**Penggalan Teks:**
###
Senin, 28 Januari 2013

Esai

http://daxbennington.blogspot.com/2010/04/atheistic-existentialism.html



Pembacaan Teks Sastra, kelahiran Tradisi Kritik, Perkumpulan dan Eksistensialisme
Oleh: M Taufan Musonip

Kumpulan Esai Kesusastraan dan kekuasaan (Yayasan Arus, 1984) karya Wiratmo Soekito, yang pada tulisan pembukanya menelusuri secara singkat kiprah George Lukacs, dalam gerakan sosialisme yang meneruka jalan kesustraan pada pembacaan atas dua novel Franz Kafka, Der Prozess dan Der Schllos, merupakan imajinasi tentang pergerakan kepahlawanan melawan kekuasaan diktator yang pada satu dasawarsa berikutnya setelah dua novel itu terbit (1930an) muncul di beberapa negara pemerintahan diktatoriat.

Wiratmo berpendapat bahwa pada kenyataannya teks menciptakan universalitas, dalam cahaya pencerahan, sebagaimana teks Sumpah Pemuda membentuk perkumpulan awal membebaskan bangsa Indonesia dari penjajahan seperti halnya pula karya­karya sastra lainnya yang telah memberi inspirasi pergerakan: Karya­karya Muhammad Iqbal yang menginspirasi kemerdekaan Negara Pakistan, atau Novel Uncle Tom Cabin yang memicu perang Saudara.

Berbeda dengan Wiratmo, A Teeuw dalam bukunya Indonesia antara Kelisanan dan Keberaksaraan (Pustaka Jaya, 1994)  menyatakan dengan adanya jarak (distance) antara sang kreator dengan pembaca pada budaya teks ketimbang antara pembicara dan hadirin, justru akan membangun pembacaan multitafsir khalayak pembaca. Apa sebenarnya letak perbedaan dari wacana yang disampaikan Wiratmo dengan Teeuw itu? Jika kita memahami bahwa keduanya sebenarnya sedang membicarakan tradisi tulis dengan pertimbangan­pertimbangan kesusastraan.
###
**Data yang Ditampilkan:**
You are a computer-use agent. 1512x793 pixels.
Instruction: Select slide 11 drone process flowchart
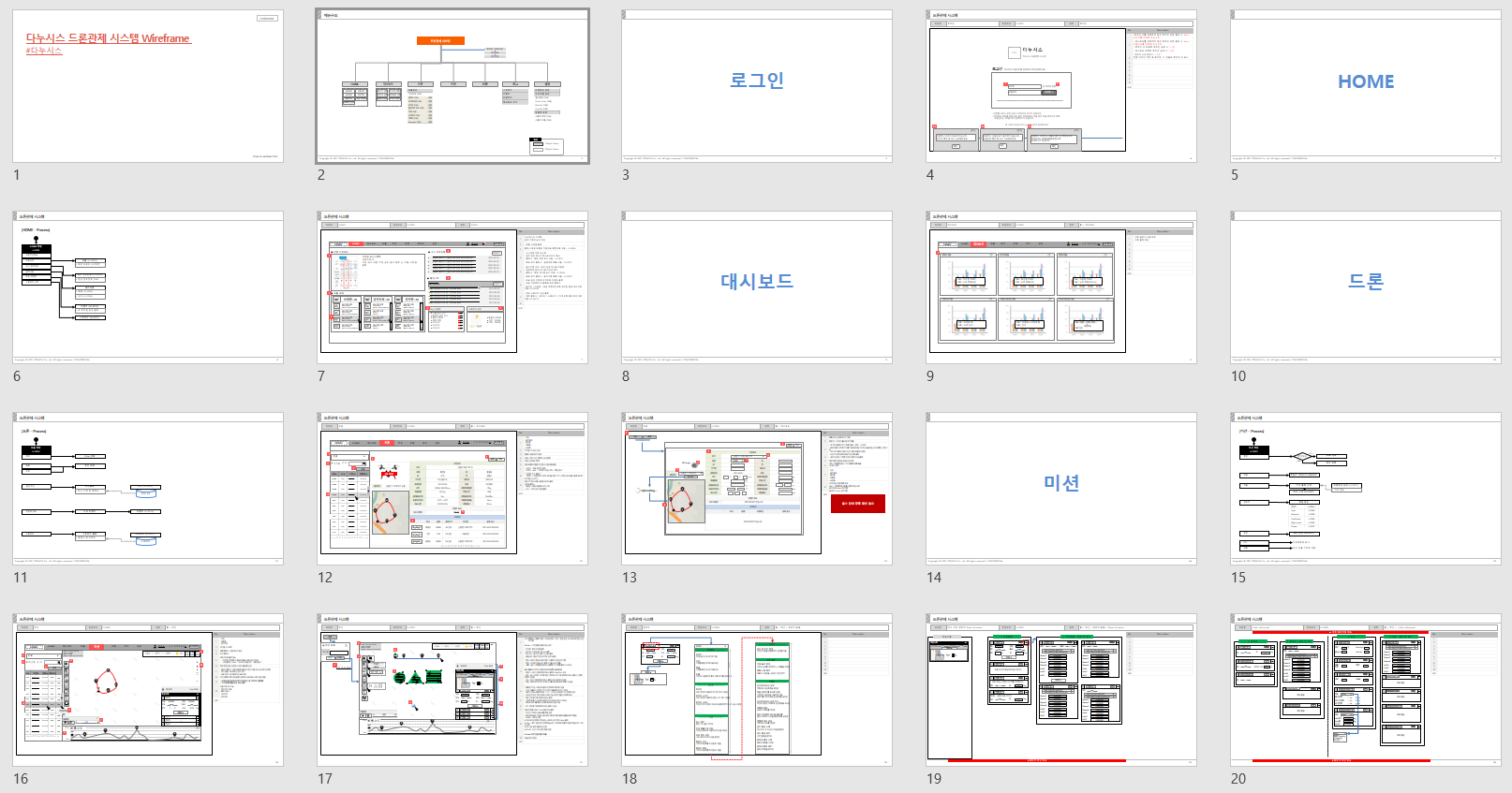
###
**Soal 1:**
Jawablah pertanyaan berikut berdasarkan esai tentang pembacaan teks sastra.
(a) Oleh siapa dan pada tahun berapa kumpulan esai Kesusastraan dan kekuasaan karya Wiratmo Soekito diterbitkan?
(b) Karya siapa yang disebut menginspirasi kemerdekaan Negara Pakistan?
(c) Apa judul buku A Teeuw yang dikutip dalam esai itu?
**Soal 2:** Tuliskan lanjutan esai tentang pembacaan teks sastra, mulai setelah kalimat terakhir yang ada.

**Jawaban yang Diharapkan 1:**
(a) Yayasan Arus, pada tahun 1984.
(b) Karya-karya Muhammad Iqbal.
(c) Indonesia antara Kelisanan dan Keberaksaraan.

**Jawaban yang Diharapkan 2:**
Historiografi
Dalam teks sastra, pengalaman terekstraksi menjadi semacam plot, diksi, lebih lanjut lagi dalam refleksi puitik menjadi metafora, simbol dan bunyi. Aktifitas penulisan sastra, merupakan endapan pengalaman, potret yang masuk ke dalam ruang pembacaan batin, guna memeroleh estetika memadai, oleh karenanya bersifat individual.

Karena pengalaman terekstrasi dalam berbagai kaidah sastrawi (plot, simbol, metafora dan bunyi)   pembacaan pun bersifat individual, melahirkan multi tafsir, kritik yang beragam. Teeuw, mengatakan bahwa hadirnya varian perbedaan pembacaan karena teks yang tercerap oleh indera penglihatan bersifat memecah, sementara dalam tradisi lisan, meskipun merupakan hasil pembacaan teks ia bersifat mempersatukan.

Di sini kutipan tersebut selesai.